Portugal tem um fundador da nacionalidade histórica e pessoalmente bem identificado como o primeiro e maior autor dessa obra grandiosa e única que foi a conquista da independência. Contudo esse primeiro grande homem português fundador de Portugal não é reconhecido como o grande herói e pai da Pátria segundo um critério histórico comum consagrado nos países do mundo.
No imaginário colectivo do povo português não existe fundador da Pátria e muito menos uma mitologia heróica dessa conquista que nos enraize o orgulho e amor patriótico. Pelo contrário, a destemida e valorosa fundação da Nação, quando não é atribuída aos acasos históricos da altura, como se qualquer acto histórico vitorioso não fosse obra de homens capazes de entender os ventos ocasionais favoráveis do momento, é atribuída "graças ao valente, medíocre, tenaz, brutal e pérfido carácter de D. Afonso Henriques", segundo Oliveira Martins.

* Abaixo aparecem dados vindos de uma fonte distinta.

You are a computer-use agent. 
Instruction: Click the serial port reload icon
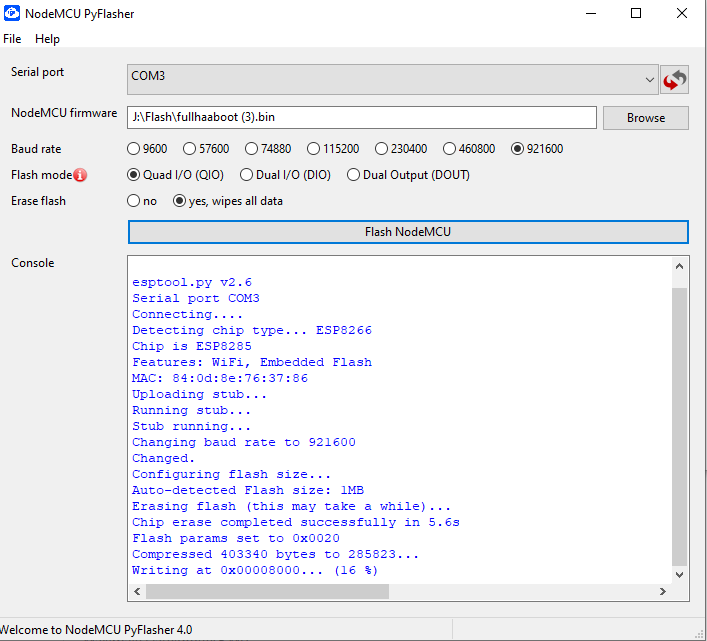coord(675,79)
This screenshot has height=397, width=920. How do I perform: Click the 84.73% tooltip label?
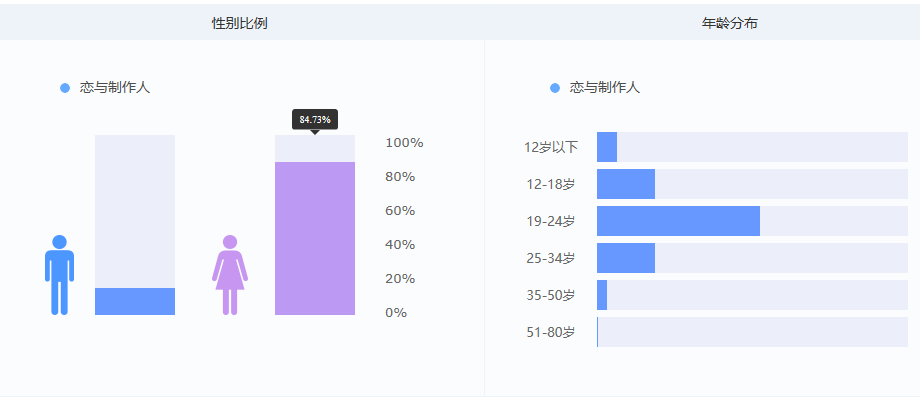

Este autor ainda mimoseia o nosso fundador como alguém que "não tinha a nobreza do leão, nem a astúcia ferina do tigre: possuía apenas a tenacidade brava e bronca do javali". Por outro lado, não podendo iludir o facto do seu notável conseguimento diz que "o moço príncipe reunia as condições necessárias para consolidar uma independência até aí precária" e "era audaz e temerário até" ao ponto que "nem a grandeza das empresas o assustava". E continua "a estes dotes militares reunia outros não menos valiosos, na precária situação em que se apossara do reino".
Oliveira Martins paradoxal, ao mesmo tempo que exalta os caractéres de bravura, astúcia, coragem e temeridade (mestre acabado na arte de enganar e na arte de combater) rebaixa as qualidades militares (mau general) e inteligência (nenhum pensamento poético enchia a sua cabeça, estreita, e inteiramente ocupada pela ideia fixa de consolidar a sua independência) do fundador e ainda, simultânea e contraditoriamente, salienta a vontade lúcida e indómita de Afonso Henriques querer ser independente e Rei, de facto e de jure, tal qual como foram o avô, o primo e era o genro na altura.
No meio de todo este fazer e desfazer entre o grande e o estreito, entre a heroicidade e a astúcia, ainda nos vem contar a lenda da maldição lançada por Teresa sobre o filho que a pusera encarcerada a qual se teria cumprido em Badajoz, ultimo acto falhado de conquista contra Leão já depois de Afonso Henriques ter ludibriado o primo rei de Leão acerca do tratado de Zamora concebendo um subtil e ardiloso jogo com o papa Alexandre III que lhe deu o titulo de Rei em definitivo.
Desta contraditória amálgama histórica que as nossa elites nos deixaram contadas acerca da nossa fundação nasceu a deprimente anti-patriótica mitologia acerca do "rei que bateu na mãe e assaltava castelos de faca nos dentes e escada às costas". 
Passados quase mil anos e ainda é esta desgraçada mitologia que sobrevive e se mantém viva entre o povo e que a elite não tem a coragem de contrariar. Deste modo, além do D.Sebastião beatamente vencido e encoberto que há-de chegar numa manhã de nevoeiro, há o nosso fundador D. Afonso Henriques vencedor astuto e valeroso que, embora fundador da nacionalidade, nunca chegou a chegar. 
Quem chegou e lhe ocupou o lugar foi D. João I na Praça da Figueira, D. Pedro IV na Praça do Rossio, D. José I na Praça do Comércio e o Marquês na Praça de Pombal.